I am pining for the day that our home will be conscientiously curated to contain only those Useful, Beautiful things that Spark Joy, like the Joy that is sparked by finding Gluten Free Candy Cane Joe Joes.
Like my favorite grocery store, I've found that my house is much tidier, more efficient, and happier to live in when I have fewer options. This is and has been an ongoing process, but every little step I have taken in the direction of Fewer has been rewarding so far.
Exhibit A:
A couple of weeks ago, I decided to apply the now-famous Marie Kondo lessons of Tidying Up to my closet. I haven't actually read her book (who has time to read entire books during baby naps??), but I have read a couple of reviews and articles about her New York Times bestseller, and concluded that I had gleaned enough to take a stab at purging my closet of anything that didn't Spark Joy.

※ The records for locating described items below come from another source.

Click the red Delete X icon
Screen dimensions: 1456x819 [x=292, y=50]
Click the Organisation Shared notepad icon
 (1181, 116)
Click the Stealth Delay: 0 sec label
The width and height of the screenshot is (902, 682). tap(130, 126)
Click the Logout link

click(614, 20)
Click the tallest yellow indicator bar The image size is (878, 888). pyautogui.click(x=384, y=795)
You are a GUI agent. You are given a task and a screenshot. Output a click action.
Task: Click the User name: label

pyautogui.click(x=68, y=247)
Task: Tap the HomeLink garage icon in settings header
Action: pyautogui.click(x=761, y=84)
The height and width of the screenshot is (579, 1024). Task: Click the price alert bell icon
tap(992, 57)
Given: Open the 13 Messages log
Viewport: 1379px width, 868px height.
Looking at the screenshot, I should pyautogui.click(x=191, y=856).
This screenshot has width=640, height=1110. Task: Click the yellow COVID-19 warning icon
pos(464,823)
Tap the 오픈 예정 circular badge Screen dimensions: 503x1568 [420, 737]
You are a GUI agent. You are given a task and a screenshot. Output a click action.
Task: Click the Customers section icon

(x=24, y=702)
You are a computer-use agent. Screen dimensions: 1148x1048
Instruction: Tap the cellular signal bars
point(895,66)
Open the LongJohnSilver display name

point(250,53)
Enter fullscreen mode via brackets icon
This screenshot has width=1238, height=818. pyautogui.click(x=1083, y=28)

I took every item of clothing out of my closet, laid them all on my bed, then picked each item up and held it in my hands before deciding its fate. I made four piles:
- Sparks Joy AND it currently fits!
- Sparks Joy but doesn't fit my new, plush, post-baby body
- No Joy here, but I've barely worn it, so I'll try to consign it
- No Joy, but it's in good shape, so I'll donate it
No surprise, most of what Sparked Joy and Fits consisted of cardigans and a couple of forgiving dresses and skirts. I'm still about 15 pounds from my pre-baby weight, so I'm going to remain hopeful that some of those Joy-sparking clothes with buttons and darts and zippers will fit again. I didn't part with them; I put them in a plastic tub in the storage closet. Here's what was left:
Disregard the upper-right piles - they are Les's pants! |
Gone are the sentimental items, the stash of overly-fussy wedding guest dresses from the season of my life when I attended 10 weddings every summer, and anything that I really wanted to like and wear but never or very rarely did. As I hear Kondo's book suggests, I thanked the items I discarded for their service or for their part in a previous season of my life, and stacked them neatly for re-homing.
Last year, I had a 40-Item Wardrobe for a season, and that was totally painless. Maternity clothes created their own capsule-wardrobe-by-default, and I did just fine for more than 6 months. I know I can live and work and play and go to church with a limited but versatile mix of clothes, but I still want More and New and Better and Different all the time. That's the part I can't quite seem to wrangle. And I do not promise that I will never buy any more clothes. No. But anything new must be versatile enough that I can wear it for at least two out of three main fashion venues: Regular Life, Work, Church. And, thanks to Ms. Kondo, it'll have to Spark Joy as well.